Das war das Finale! Unglaublich. »Ich hätte nie gedacht, dass wir so weit kommen würden«, staunt Schumacher noch heute. Der Schlussmann, vorher oft der Retter, er patzte dann ausgerechnet bei seiner ersten Endspiel-Aktion gegen Argentinien. Flanke verpasst, Kopfball José Brown - und es hieß 1:0. Als Jorge Valdano nach dem Wechsel das 2:0 besorgte, schien alles gelaufen. Aber deutsche Fußballer geben nicht auf, niemals. 2:1 Rummenigge. 2:2 Völler. Da wollten sie zu früh und zu schnell alles - und rannten dann in den entscheidenden Konter, den Jorge Burruchaga setzte.

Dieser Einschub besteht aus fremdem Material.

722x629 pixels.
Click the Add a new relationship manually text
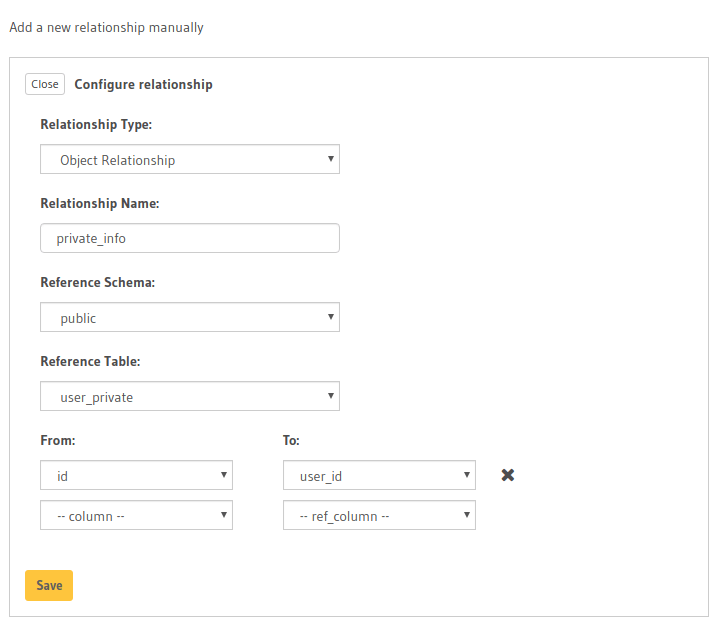[106, 27]
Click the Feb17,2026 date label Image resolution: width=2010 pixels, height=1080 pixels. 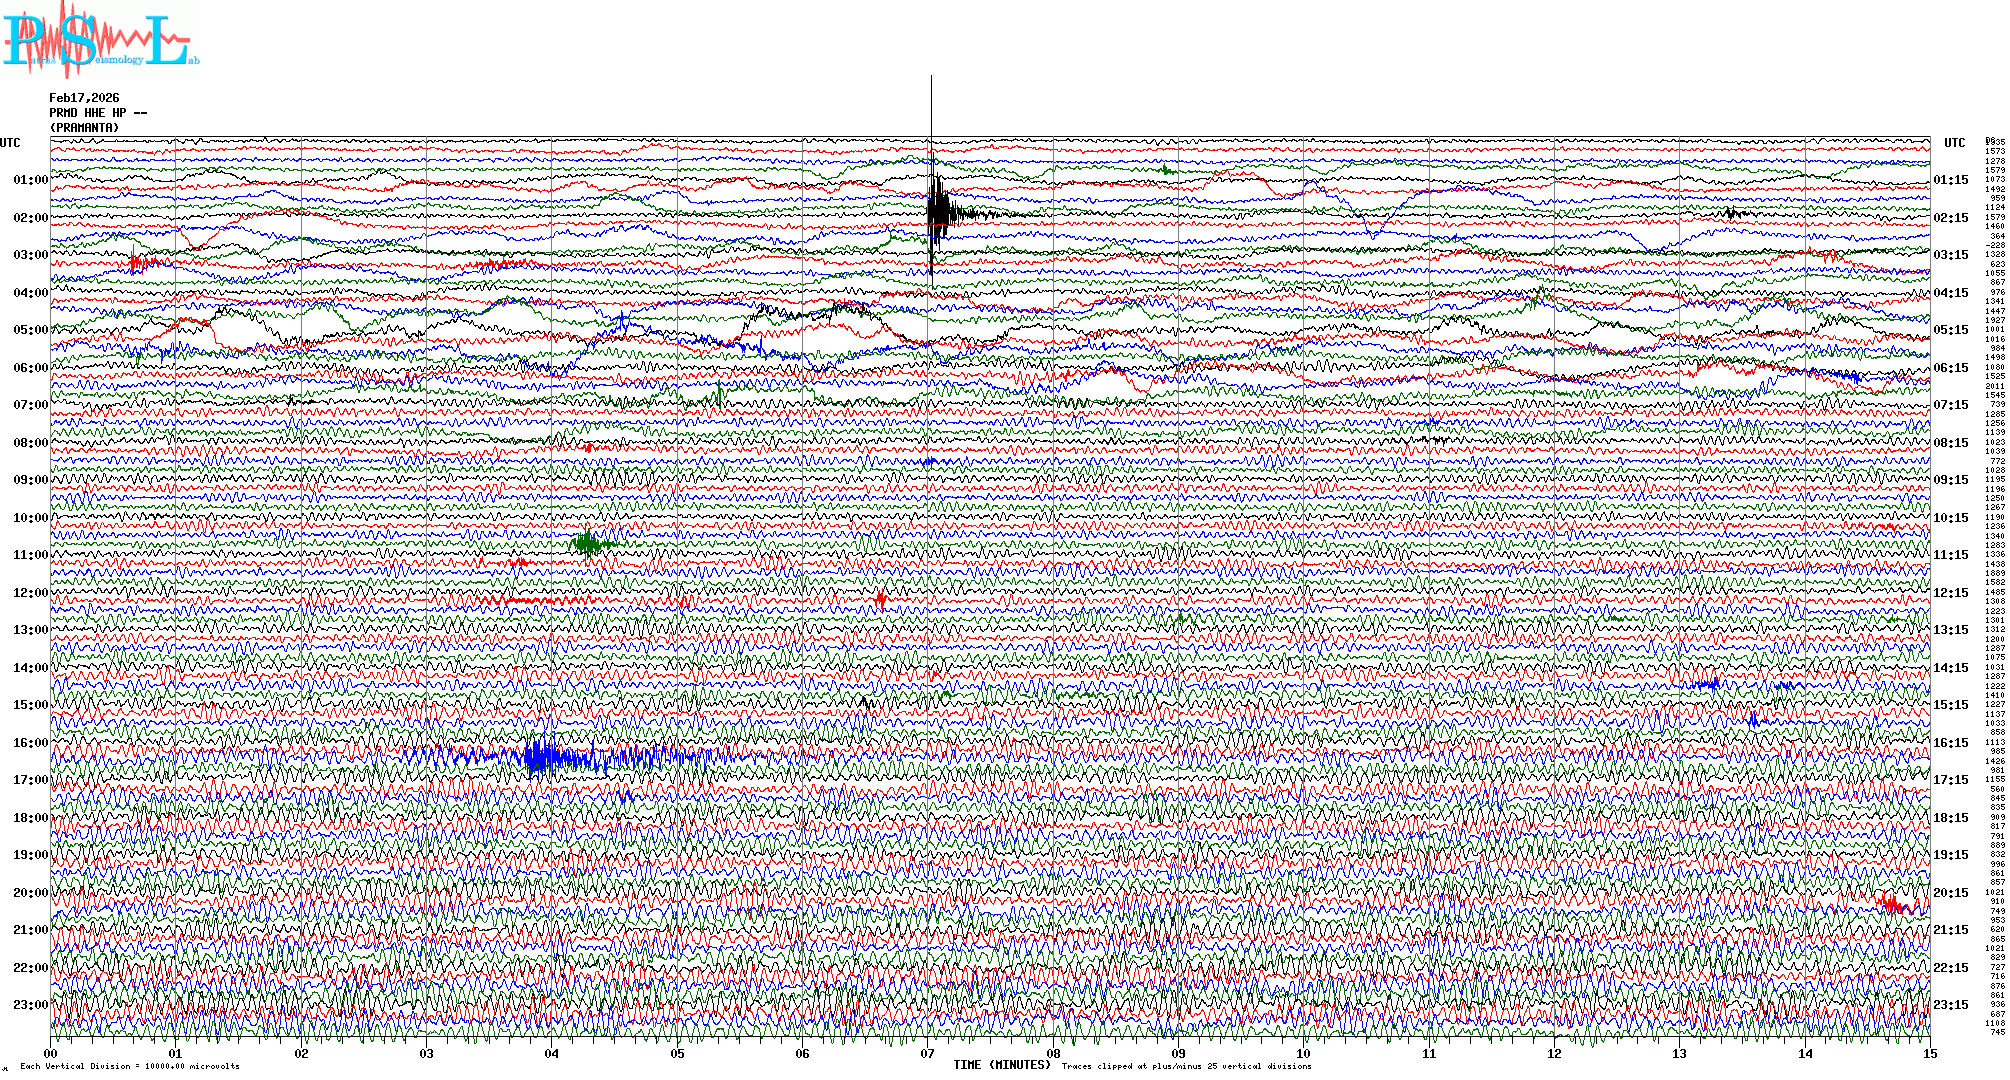(84, 98)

Die deutsche Mauer stürzte ein. Zum ersten Mal zu viel riskiert, schon war es passiert. Kritische Töne gab es aber nicht. Beckenbauer stellte fest: »Ich schätze diesen zweiten Platz höher ein als unseren Titel von 1974.«
Und auch vom Kanzler kamen lobende Worte. Helmut Kohl, damals Augenzeuge, er drückte die Spieler und den Teamchef an seine breite Brust und lobte alle: »Männer, ihr habt den deutschen Fußball würdig vertreten.« Hier sprach der Abwehr-Experte. Kohl war schließlich früher Mittelläufer bei Südwest Ludwigshafen.